Crick Centre Photographer in Residence Lucía Morón examines the role of private and public space in the design of public buildings
Public space must be accessible to all. It is a space open to the interaction of people and is subsequently characterized by constant visibility. As long as it is visible it is accessible, and therefore it is also collective.
The opposite is private space: closed, inaccessible and invisible, where the presence or absence of doors and walls lends visibility or invisibility to their spaces.
We could say then that the passage from the public to the private moves from the most external to the most protected places. Public spaces are places open to all, while the most ostensible symbol of privacy understood as appropriation is the closure, the fence.
Faced with these concepts, it would be interesting to consider whether the existence of fences or fencing around so-called “public buildings” protects or marks a distance concerning the access to interaction and development of social activities.

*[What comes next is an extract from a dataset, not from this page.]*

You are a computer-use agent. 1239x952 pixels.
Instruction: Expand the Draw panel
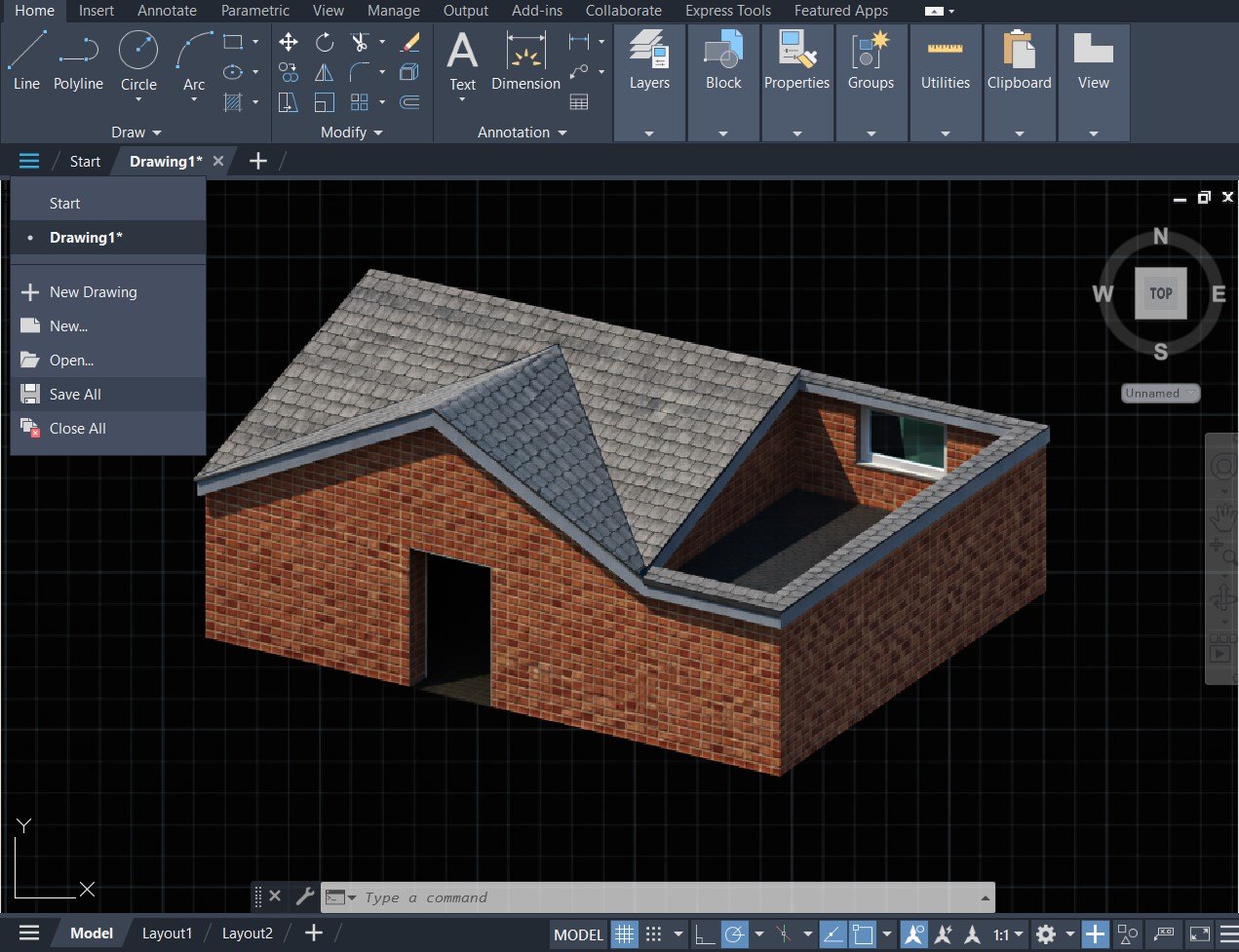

Photography courtesy of the author
In both Buenos Aires and other cities of the world, public space is being displaced by privatized or pseudo-public spaces in which diversity and freedom are delimited.
In Argentina, the Plaza de Mayo is much more than a square: it represents the stage of the social and political life of our country. The founding of Buenos Aires began here. It is an iconic place that has been and continues to be witness to many significant events in our history. In the midst of a great social and political crisis, in December 2001 a large section of the square had to be fenced off to protect the Pink House. This was carried out in a public space that is, at the same time, now exclusive: it does not encourage dwelling in the space but rather a dispersal of the people, and especially of those considered strangers: possible perpetrators of dangers associated to crime and insecurity. The local people do not dwell here for too long because of the imposing fencing that tacitly remits fear, and the enclosures drive away those who seek to make temporary use of the space. The public and open use of space has been restricted and reserved to a portion of society.
To surround the Plaza de Mayo as if it were any other public building was to distance it from the people to whom it belongs, depriving it of its essence and identity by enclosing it upon itself.
According to J. Borja, public space can be valued for the intensity and quality of social relations facilitated by its ability to mix groups and behaviours and to stimulate symbolic identification, expression and cultural integration.
The public-private relationship has been unbalanced by a strong shift towards the private and a consequent disinterest in general.
Although urban public space continues to be favoured in the exercise of citizenry and for the expression of civil rights, its presence in large cities is diminishing due, among other things, to the social activity that requires its protection.
Lucía Morón is the Photographer in Residence at the Crick Centre.
Note: This article gives the views of the author, and not the position of the Crick Centre, or the Understanding Politics blog series.